**INSTRUCTIONS TO FOLLOW**
Could you set down, word for word, the part of the passage on the Samarco claim starting at "On 2 March 2016, Samarco, together" and ending at "US$6.2 billion) claim."?

**QUOTED PASSAGE**

------------------------

Among the claims brought against Samarco, is a public civil claim commenced by the Federal Government of Brazil, the states of Espírito Santo, Minas Gerais and other public authorities on 30 November 2015, seeking the establishment of a fund of up to R$20 billion (approximately US$6.2 billion) in aggregate for clean-up costs and damages.

On 2 March 2016, Samarco, together with Vale and BHP Billiton Brasil, entered into the Agreement. Ratification of the Agreement by the Federal Court of Appeal on 5 May 2016 suspended this public civil claim. However, it was reinstated on 30 June 2016 upon issue of the Interim Order by the Superior Court of Justice in Brazil. As noted above, Samarco has recognised a provision as of 30 June 2016 of US$2,400 million before tax and discounting in respect of its potential obligations under the Agreement. While an appeal has been commenced against the Interim Order, given the status of the appeal it is not possible at this time to provide a range of possible outcomes or a reliable estimate of potential future exposures for Samarco in relation to the R$20 billion (approximately US$6.2 billion) claim.

------------------------

[Stored items]
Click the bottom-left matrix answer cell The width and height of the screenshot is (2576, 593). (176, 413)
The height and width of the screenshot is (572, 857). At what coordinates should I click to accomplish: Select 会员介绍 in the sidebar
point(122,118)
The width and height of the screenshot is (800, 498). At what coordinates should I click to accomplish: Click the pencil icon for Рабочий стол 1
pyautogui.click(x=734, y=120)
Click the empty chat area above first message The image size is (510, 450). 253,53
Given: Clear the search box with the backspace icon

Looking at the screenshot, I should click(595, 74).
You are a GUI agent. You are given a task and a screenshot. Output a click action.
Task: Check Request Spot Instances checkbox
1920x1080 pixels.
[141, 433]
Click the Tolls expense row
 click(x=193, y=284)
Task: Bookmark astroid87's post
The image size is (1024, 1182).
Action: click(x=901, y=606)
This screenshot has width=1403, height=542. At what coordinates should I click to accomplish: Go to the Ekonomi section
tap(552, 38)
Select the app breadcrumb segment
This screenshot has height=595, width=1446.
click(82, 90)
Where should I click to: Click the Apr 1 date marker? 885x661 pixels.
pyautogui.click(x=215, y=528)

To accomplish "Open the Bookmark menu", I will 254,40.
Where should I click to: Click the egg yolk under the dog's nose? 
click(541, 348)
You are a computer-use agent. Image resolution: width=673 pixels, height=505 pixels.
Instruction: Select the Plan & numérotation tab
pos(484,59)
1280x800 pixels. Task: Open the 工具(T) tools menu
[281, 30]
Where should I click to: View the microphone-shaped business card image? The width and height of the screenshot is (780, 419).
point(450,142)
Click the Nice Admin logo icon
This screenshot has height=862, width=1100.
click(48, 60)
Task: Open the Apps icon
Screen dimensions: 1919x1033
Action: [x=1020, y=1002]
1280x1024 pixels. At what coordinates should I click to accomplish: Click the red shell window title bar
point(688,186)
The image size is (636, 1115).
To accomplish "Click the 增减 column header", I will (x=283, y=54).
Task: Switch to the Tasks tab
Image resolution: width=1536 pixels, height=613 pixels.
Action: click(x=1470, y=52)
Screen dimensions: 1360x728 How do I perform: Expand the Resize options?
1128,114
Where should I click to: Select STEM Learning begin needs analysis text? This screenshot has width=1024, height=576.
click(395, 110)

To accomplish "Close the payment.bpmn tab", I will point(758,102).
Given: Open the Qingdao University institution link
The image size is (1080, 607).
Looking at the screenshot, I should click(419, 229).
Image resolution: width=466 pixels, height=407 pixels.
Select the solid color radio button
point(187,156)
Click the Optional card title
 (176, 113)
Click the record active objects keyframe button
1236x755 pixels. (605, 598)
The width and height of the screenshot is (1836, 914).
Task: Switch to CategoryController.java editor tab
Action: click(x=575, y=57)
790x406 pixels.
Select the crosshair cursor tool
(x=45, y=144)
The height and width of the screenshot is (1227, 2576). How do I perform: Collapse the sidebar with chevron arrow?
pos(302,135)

------------------------

**IN RESPONSE**
On 2 March 2016, Samarco, together with Vale and BHP Billiton Brasil, entered into the Agreement. Ratification of the Agreement by the Federal Court of Appeal on 5 May 2016 suspended this public civil claim. However, it was reinstated on 30 June 2016 upon issue of the Interim Order by the Superior Court of Justice in Brazil. As noted above, Samarco has recognised a provision as of 30 June 2016 of US$2,400 million before tax and discounting in respect of its potential obligations under the Agreement. While an appeal has been commenced against the Interim Order, given the status of the appeal it is not possible at this time to provide a range of possible outcomes or a reliable estimate of potential future exposures for Samarco in relation to the R$20 billion (approximately US$6.2 billion) claim.